John Zwaanstra Professor of International Studies and of Government, Harvard University
Director of Graduate Studies, Department of Government, Harvard University


Joshua D. Kertzer is the John Zwaanstra Professor of International Studies and of Government, and Director of Graduate Studies in the Department of Government at Harvard University. His research specializes in the intersection of international security, political psychology, foreign policy, and public opinion. He is the author of Resolve in International Politics (Princeton University Press, 2016) and Abstraction in Experimental Design: Testing the Tradeoffs (Cambridge University Press, 2023), along with articles appearing in a variety of academic journals, including the American Journal of Political Science, Annual Review of Political Science, British Journal of Political Science, Conflict Management and Peace Science, Foreign Affairs, International Organization, International Studies Quarterly, Journal of Conflict Resolution, Journal of Politics, and World Politics.
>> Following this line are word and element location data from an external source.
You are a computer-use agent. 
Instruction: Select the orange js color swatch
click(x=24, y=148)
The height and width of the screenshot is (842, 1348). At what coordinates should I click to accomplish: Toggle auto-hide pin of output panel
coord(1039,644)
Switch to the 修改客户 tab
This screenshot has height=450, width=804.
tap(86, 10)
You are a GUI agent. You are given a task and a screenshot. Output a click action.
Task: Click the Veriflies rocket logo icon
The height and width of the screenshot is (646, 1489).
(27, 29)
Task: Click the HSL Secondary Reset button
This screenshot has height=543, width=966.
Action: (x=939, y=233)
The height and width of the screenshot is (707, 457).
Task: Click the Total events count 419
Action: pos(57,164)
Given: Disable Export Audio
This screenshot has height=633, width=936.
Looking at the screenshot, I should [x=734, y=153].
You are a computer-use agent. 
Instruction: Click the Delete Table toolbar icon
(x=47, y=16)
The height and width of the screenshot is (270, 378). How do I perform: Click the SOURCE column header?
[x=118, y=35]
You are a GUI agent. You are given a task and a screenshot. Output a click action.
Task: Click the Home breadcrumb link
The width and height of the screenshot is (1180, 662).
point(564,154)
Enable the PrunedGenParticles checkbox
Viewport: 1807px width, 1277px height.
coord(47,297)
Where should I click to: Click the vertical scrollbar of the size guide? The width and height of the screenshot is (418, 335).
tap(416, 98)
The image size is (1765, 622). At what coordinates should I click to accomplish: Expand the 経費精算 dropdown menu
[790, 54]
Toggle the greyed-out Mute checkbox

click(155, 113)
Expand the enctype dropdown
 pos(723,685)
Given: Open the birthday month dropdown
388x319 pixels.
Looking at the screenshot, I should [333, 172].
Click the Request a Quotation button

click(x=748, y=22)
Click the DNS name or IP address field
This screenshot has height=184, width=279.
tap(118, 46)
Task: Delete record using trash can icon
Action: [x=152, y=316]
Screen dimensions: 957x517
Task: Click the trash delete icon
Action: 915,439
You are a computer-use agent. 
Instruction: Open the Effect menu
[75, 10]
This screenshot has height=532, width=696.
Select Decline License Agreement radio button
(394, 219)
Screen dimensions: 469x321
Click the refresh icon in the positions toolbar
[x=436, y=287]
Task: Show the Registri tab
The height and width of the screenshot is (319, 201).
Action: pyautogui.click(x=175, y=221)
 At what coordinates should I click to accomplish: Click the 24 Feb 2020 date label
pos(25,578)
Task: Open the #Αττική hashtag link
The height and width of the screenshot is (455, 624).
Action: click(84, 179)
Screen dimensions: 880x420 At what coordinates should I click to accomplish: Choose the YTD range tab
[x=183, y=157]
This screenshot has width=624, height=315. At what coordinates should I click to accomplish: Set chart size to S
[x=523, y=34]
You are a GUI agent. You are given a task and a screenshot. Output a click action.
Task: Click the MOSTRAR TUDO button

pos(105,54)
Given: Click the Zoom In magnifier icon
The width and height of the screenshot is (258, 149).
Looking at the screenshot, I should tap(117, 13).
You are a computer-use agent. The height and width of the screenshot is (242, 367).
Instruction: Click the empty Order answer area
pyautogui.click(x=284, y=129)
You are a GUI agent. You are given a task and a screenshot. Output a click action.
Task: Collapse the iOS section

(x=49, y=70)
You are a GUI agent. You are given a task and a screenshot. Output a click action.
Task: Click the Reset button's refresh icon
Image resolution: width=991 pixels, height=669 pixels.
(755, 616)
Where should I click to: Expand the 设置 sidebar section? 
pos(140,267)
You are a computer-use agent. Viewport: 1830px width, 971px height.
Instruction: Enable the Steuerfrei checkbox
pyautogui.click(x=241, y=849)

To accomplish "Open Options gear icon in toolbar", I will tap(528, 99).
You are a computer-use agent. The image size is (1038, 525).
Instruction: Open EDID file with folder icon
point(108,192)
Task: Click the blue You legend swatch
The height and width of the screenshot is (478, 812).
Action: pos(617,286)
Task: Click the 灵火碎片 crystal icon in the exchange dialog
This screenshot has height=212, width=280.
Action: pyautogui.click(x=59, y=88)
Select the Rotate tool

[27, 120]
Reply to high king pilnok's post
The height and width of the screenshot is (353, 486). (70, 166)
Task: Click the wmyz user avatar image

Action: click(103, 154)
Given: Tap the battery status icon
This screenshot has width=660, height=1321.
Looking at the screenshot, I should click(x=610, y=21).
His scholarship has received a range of awards, including the International Studies Association’s Karl Deutsch Award, the International Society of Political Psychology’s Alexander George and Jim Sidanius awards, and the American Political Science Association's Merze Tate and Kenneth N. Waltz awards, among others. At Harvard, he teaches classes on American foreign policy, international relations theory, and political psychology in international politics, for which he received Harvard’s Joseph R. Levenson Memorial Teaching Prize for excellence in undergraduate teaching.

Antonia Maioni

William Lyon Mackenzie King Visiting Professor of Canadian Studies, Weatherhead, Harvard University
Professor of Politics, Science, and Public Policy, McGill University


Antonia Maioni is the 2023-24 William Lyon Mackenzie King Visiting Professor in Canadian Studies at Harvard University, in the Canada Program at the Weatherhead Center for International Affairs and the Department of Government. Professor Maioni’s research interests include comparative politics, public policy, Canadian and Quebec politics. Professor Maioni holds an appointment at McGill University in the Department of Equity, Ethics and Policy in the School of Population and Global Health in the Faculty of Medicine and Health Sciences and is an Associate Member in the Department of Political Science and in the Desautels Faculty of Management. Previously, she served as Dean of Arts at McGill University from 2016 to 2021, and as Associate Vice President for Research and International Relations from 2014 to 2016. She holds a Ph.D. in political science from Northwestern University, an MA from the Norman Paterson School of International Affairs at Carleton University, and a BA from Universite Laval. She is serving as a Fellow of the Pierre Elliott Trudeau Foundation for 2023 – 2026 Scientific Cycle on Canada in the World: The Future of Foreign Policy.

Rana Mitter

ST Lee Chair in US-Asia Relations, Harvard Kennedy School


Rana Mitter is ST Lee Chair in US-Asia Relations at the Harvard Kennedy School. He is the author of several books, including Forgotten Ally: China’s World War II (2013) which won the 2014 RUSI/Duke of Westminster’s Medal for Military Literature, and was named a Book of the Year in the Financial Times and Economist. His latest book is China’s Good War: How World War II is Shaping a New Nationalism (Harvard, 2020). His writing on contemporary China has appeared recently in Foreign Affairs, the Harvard Business Review, The Spectator, The Critic, and The Guardian. He has commented regularly on China in media and forums around the world, including at the World Economic Forum at Davos. His recent documentary on contemporary Chinese politics "Meanwhile in Beijing" is available on BBC Sounds. He is co-author, with Sophia Gaston, of the report “Conceptualizing a UK-China Engagement Strategy” (British Foreign Policy Group, 2020). He won the 2020 Medlicott Medal for Service to History, awarded by the UK Historical Association. He previously taught at Oxford and is a Fellow of the British Academy.